1. A quantitative liquid outlet device, comprising:

a storage bin;

the bottom end of the overflow pipe is communicated with the storage bin through a third one-way valve, and the third one-way valve is used for guiding liquid to the storage bin;

a piston mounted within the overflow tube;

rong Liangguan, one end of which is communicated with the bottom end of the storage bin through a first one-way valve and is also communicated with a liquid outlet through a second one-way valve, wherein the first one-way valve is used for guiding liquid to the capacity pipe, and the second one-way valve is used for guiding liquid to the liquid outlet; the other end is communicated with the bottom end of the overflow pipe through a fifth one-way valve, and the fifth one-way valve is used for guiding liquid to the overflow pipe.

2. The dosing device of claim 1, wherein one end of the volume tube is in communication with the first one-way valve and the second one-way valve, respectively, via a first tee.

3. The dosing device of claim 2, further comprising a push tube disposed parallel to the overflow tube, the end of the piston further mounted within the push tube.

4. A dosing device according to claim 3, wherein the bottom end of the push tube is in communication with the external space via a fourth one-way valve, which is in communication with one end of the capacity tube via a sixth one-way valve, which is arranged to introduce external air into the push tube when sucking liquid, and which is arranged to reverse the discharge of liquid from the capacity tube when discharging liquid.

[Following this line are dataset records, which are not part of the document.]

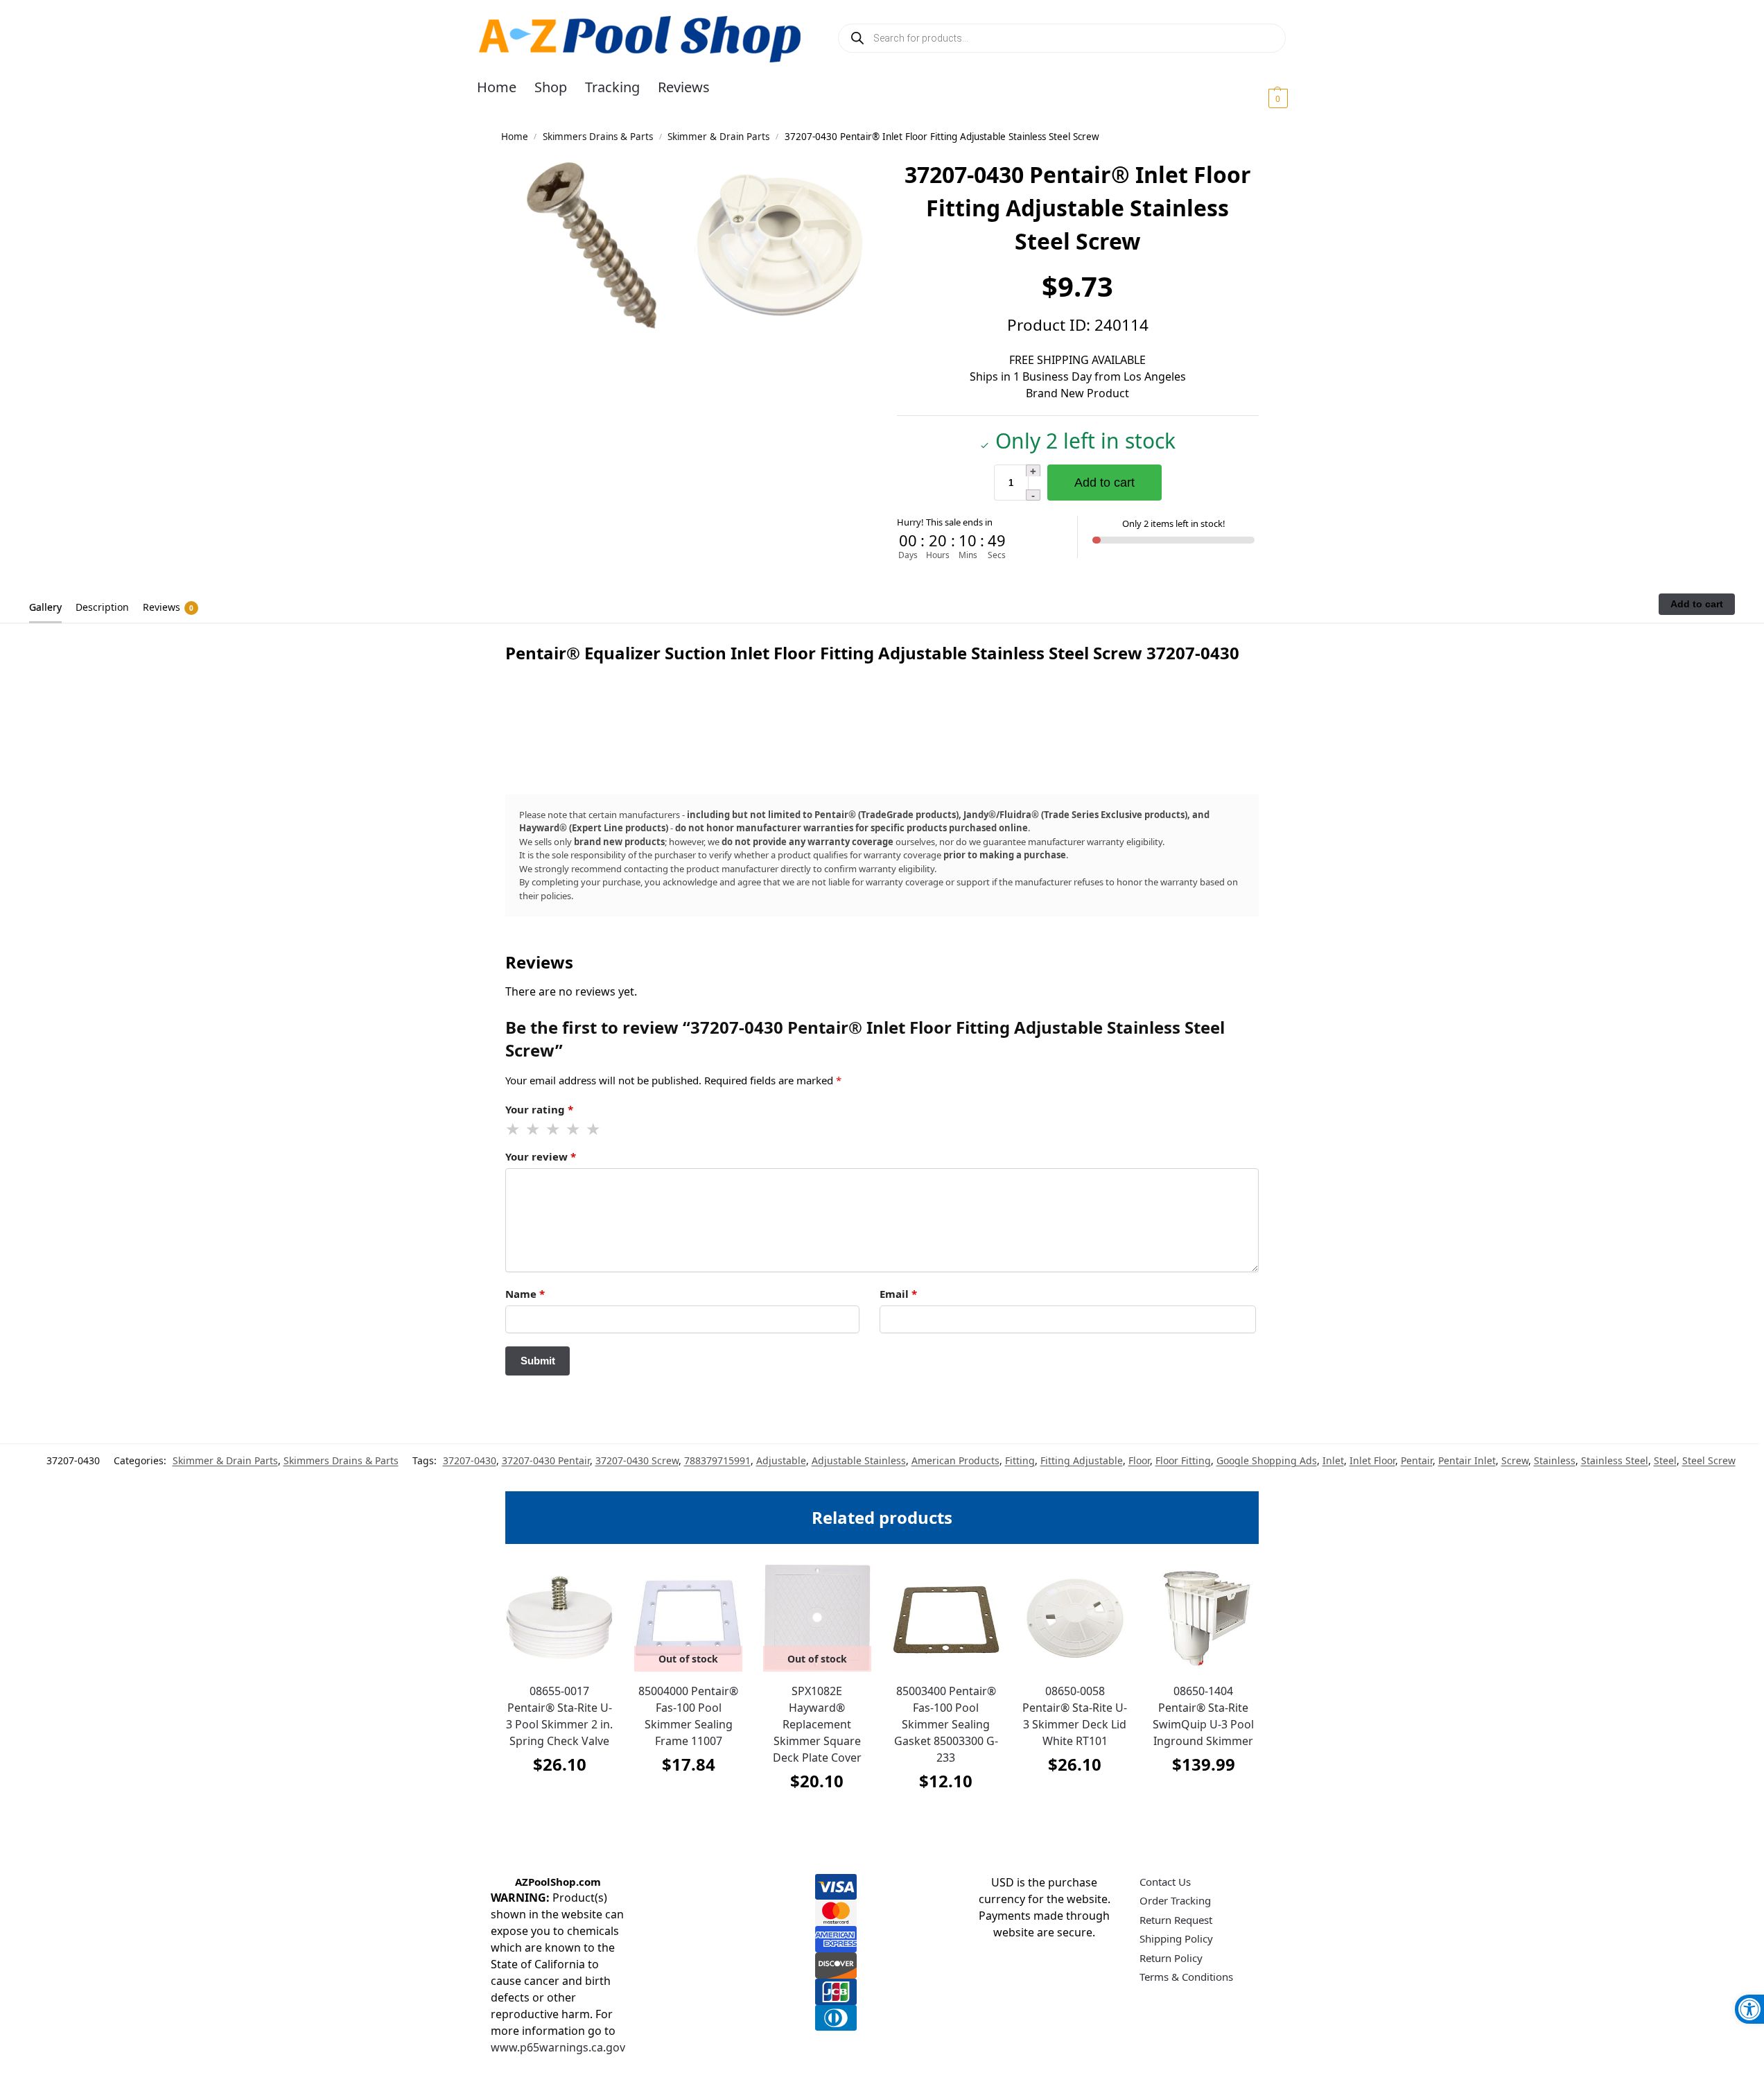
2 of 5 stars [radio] (533, 1129)
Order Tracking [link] (1175, 1900)
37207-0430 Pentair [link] (546, 1460)
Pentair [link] (1417, 1460)
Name (525, 1294)
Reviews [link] (168, 607)
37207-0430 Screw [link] (637, 1460)
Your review (540, 1156)
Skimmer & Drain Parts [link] (718, 136)
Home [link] (514, 136)
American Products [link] (955, 1460)
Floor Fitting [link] (1183, 1460)
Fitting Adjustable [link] (1081, 1460)
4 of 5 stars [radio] (574, 1129)
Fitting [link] (1020, 1460)
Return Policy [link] (1171, 1958)
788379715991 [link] (717, 1460)
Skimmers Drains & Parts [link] (598, 136)
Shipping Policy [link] (1176, 1938)
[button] (1261, 98)
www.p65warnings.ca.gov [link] (558, 2047)
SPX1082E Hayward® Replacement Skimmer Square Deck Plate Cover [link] (817, 1724)
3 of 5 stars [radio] (553, 1129)
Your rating (539, 1109)
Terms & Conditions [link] (1186, 1977)
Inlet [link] (1333, 1460)
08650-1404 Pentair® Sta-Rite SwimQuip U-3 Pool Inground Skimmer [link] (1203, 1715)
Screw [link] (1514, 1460)
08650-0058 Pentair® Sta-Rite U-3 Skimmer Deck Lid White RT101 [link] (1074, 1715)
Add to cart (1104, 482)
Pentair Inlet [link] (1467, 1460)
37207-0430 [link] (469, 1460)
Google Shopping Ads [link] (1266, 1460)
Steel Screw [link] (1709, 1460)
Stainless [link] (1554, 1460)
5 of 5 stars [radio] (594, 1129)
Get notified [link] (688, 1798)
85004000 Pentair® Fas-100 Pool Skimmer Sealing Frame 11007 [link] (688, 1715)
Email (898, 1294)
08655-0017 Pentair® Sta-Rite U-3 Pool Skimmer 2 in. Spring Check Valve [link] (559, 1715)
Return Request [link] (1175, 1920)
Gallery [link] (45, 607)
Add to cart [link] (559, 1798)
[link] (1749, 2009)
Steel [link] (1665, 1460)
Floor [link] (1139, 1460)
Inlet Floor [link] (1372, 1460)
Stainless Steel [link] (1614, 1460)
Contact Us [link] (1165, 1882)
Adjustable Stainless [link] (859, 1460)
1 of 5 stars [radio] (513, 1129)
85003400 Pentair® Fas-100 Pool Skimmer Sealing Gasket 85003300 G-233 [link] (946, 1724)
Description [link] (102, 607)
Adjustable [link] (781, 1460)
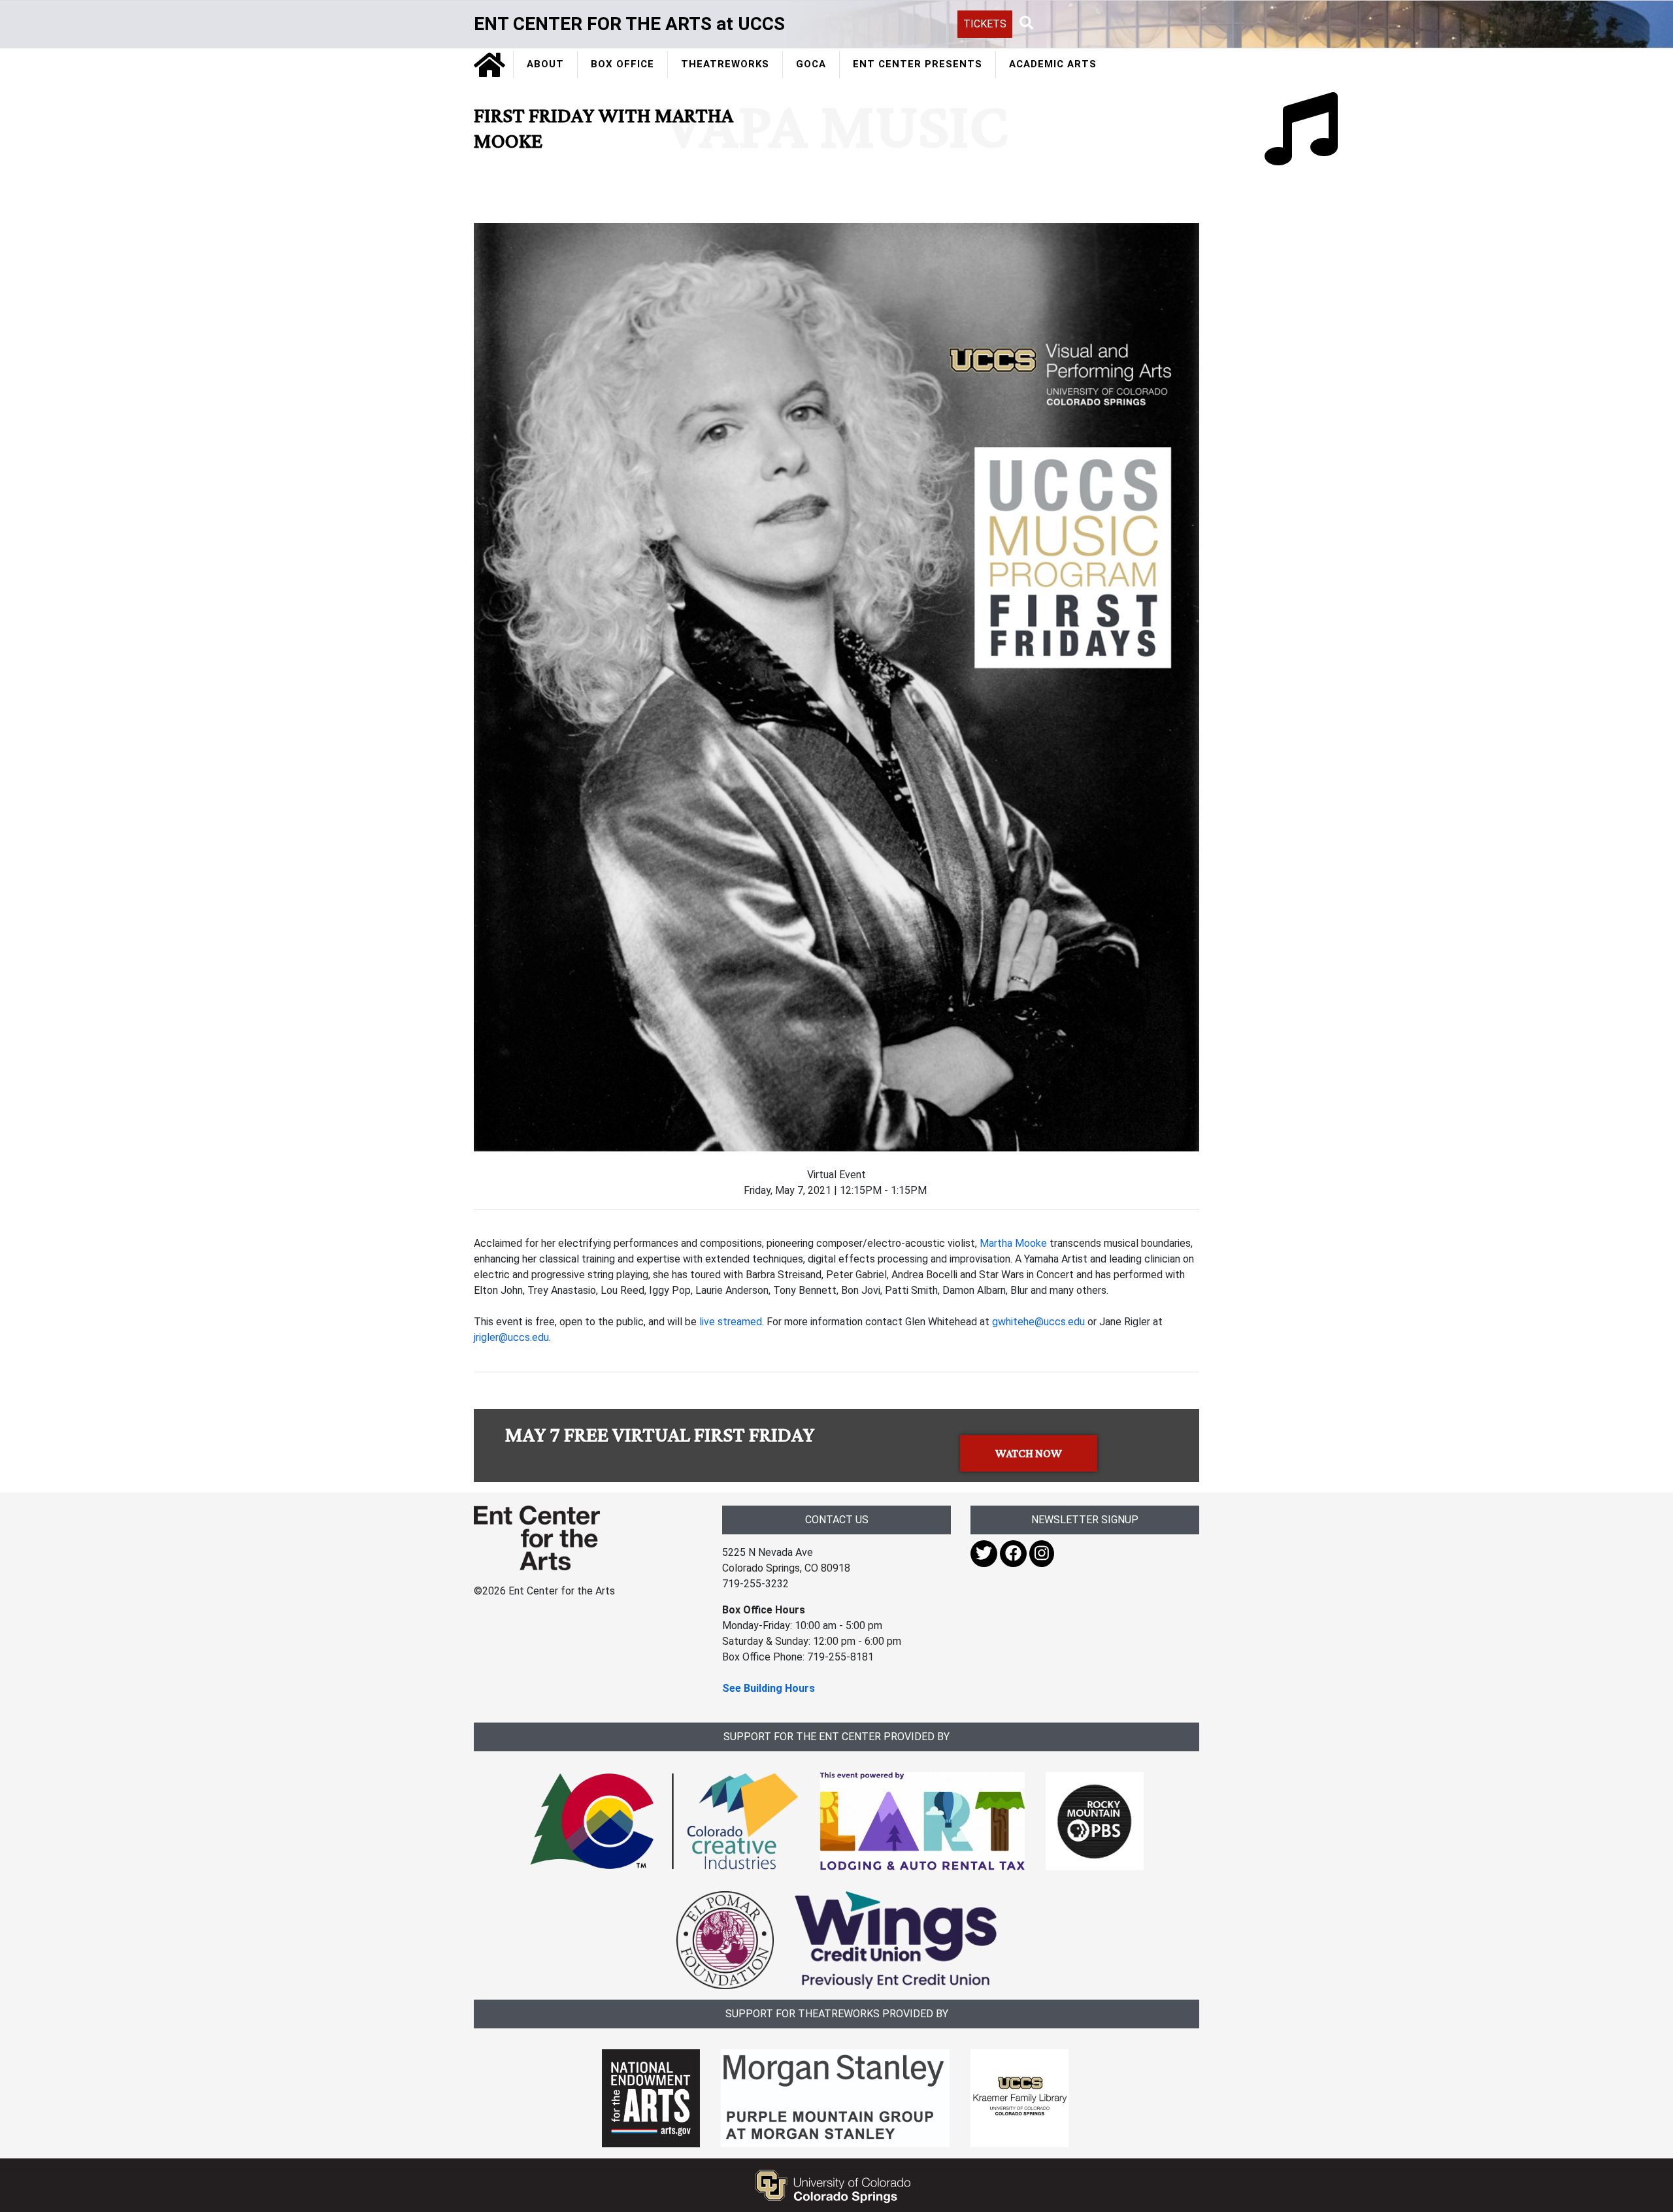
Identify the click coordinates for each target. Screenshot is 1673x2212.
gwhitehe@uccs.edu (1038, 1321)
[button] (1026, 23)
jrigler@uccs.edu (511, 1337)
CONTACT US (837, 1519)
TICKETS (984, 24)
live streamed (730, 1321)
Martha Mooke (1013, 1243)
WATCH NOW (1028, 1453)
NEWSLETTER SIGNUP (1084, 1519)
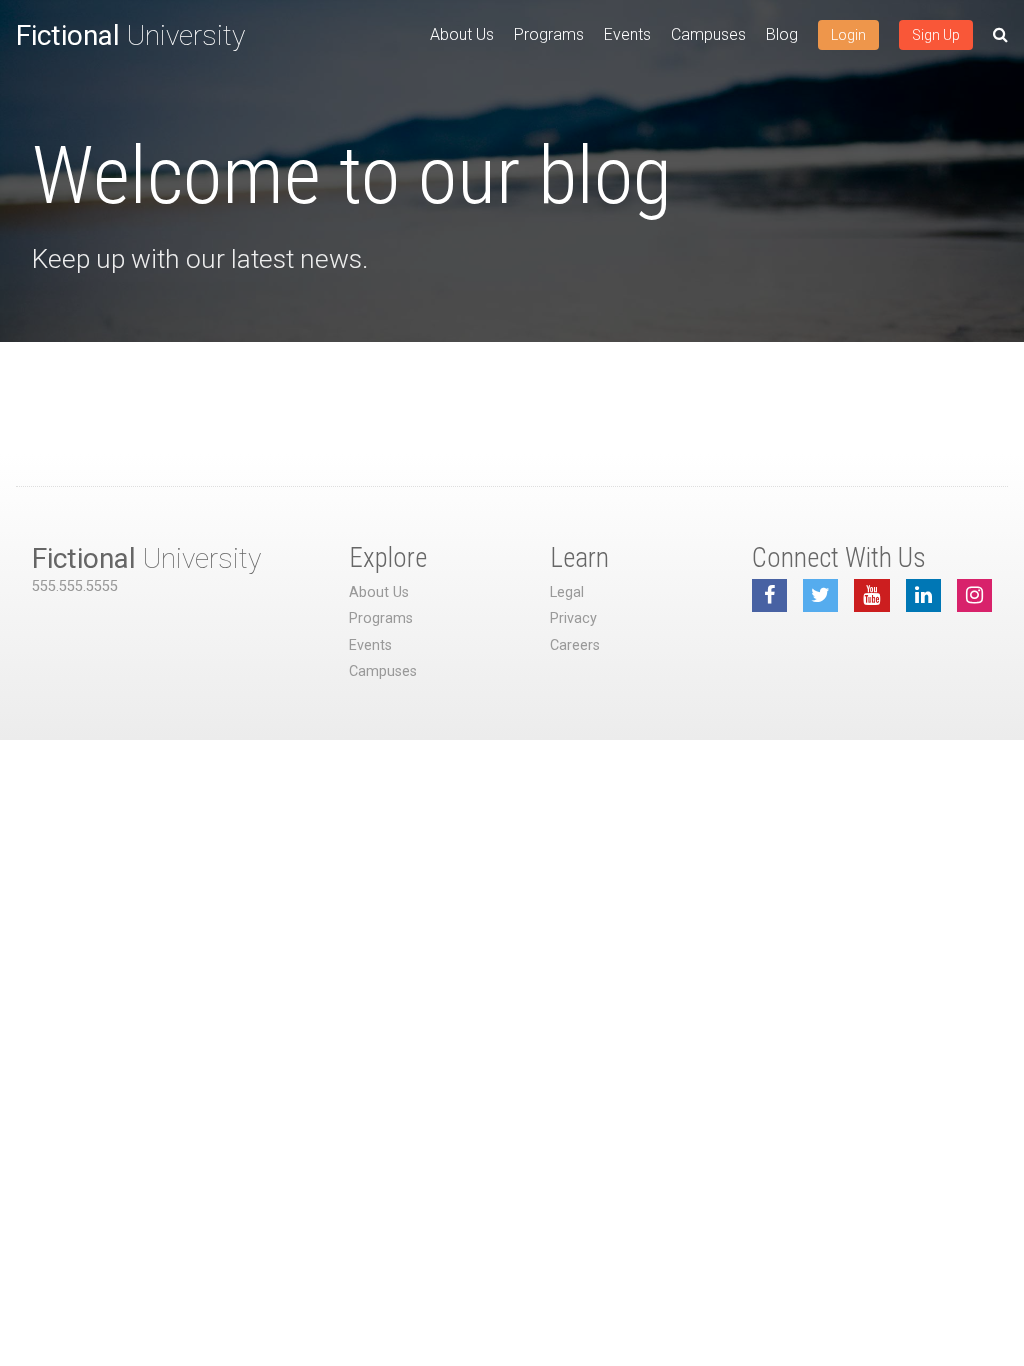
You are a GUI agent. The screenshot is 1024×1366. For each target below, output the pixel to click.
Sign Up (936, 35)
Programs (549, 34)
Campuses (708, 34)
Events (627, 34)
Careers (575, 645)
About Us (462, 34)
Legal (567, 592)
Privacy (573, 618)
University (130, 35)
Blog (782, 34)
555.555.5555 (75, 586)
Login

5. The dosing device of claim 4, wherein one end of the volume tube is in communication with the fifth one-way valve and the sixth one-way valve, respectively, via a second tee.

6. The dosing device according to claim 5, wherein the piston comprises a first piston rod and a second piston rod, the first piston rod and the second piston rod being arranged in parallel and being connected to each other, the first piston rod being mounted in the overflow pipe and the second piston rod being mounted in the propulsion pipe.

7. The dosing device of claim 6, wherein the first piston rod and the second piston rod move in synchrony.

8. The dosing device of claim 7, wherein the first check valve and the second check valve form a first channel, one end of the volume tube is in communication with a middle section of the first channel, the fifth check valve and the sixth check valve form a second channel, and the other end of the volume tube is in communication with a middle section of the second channel.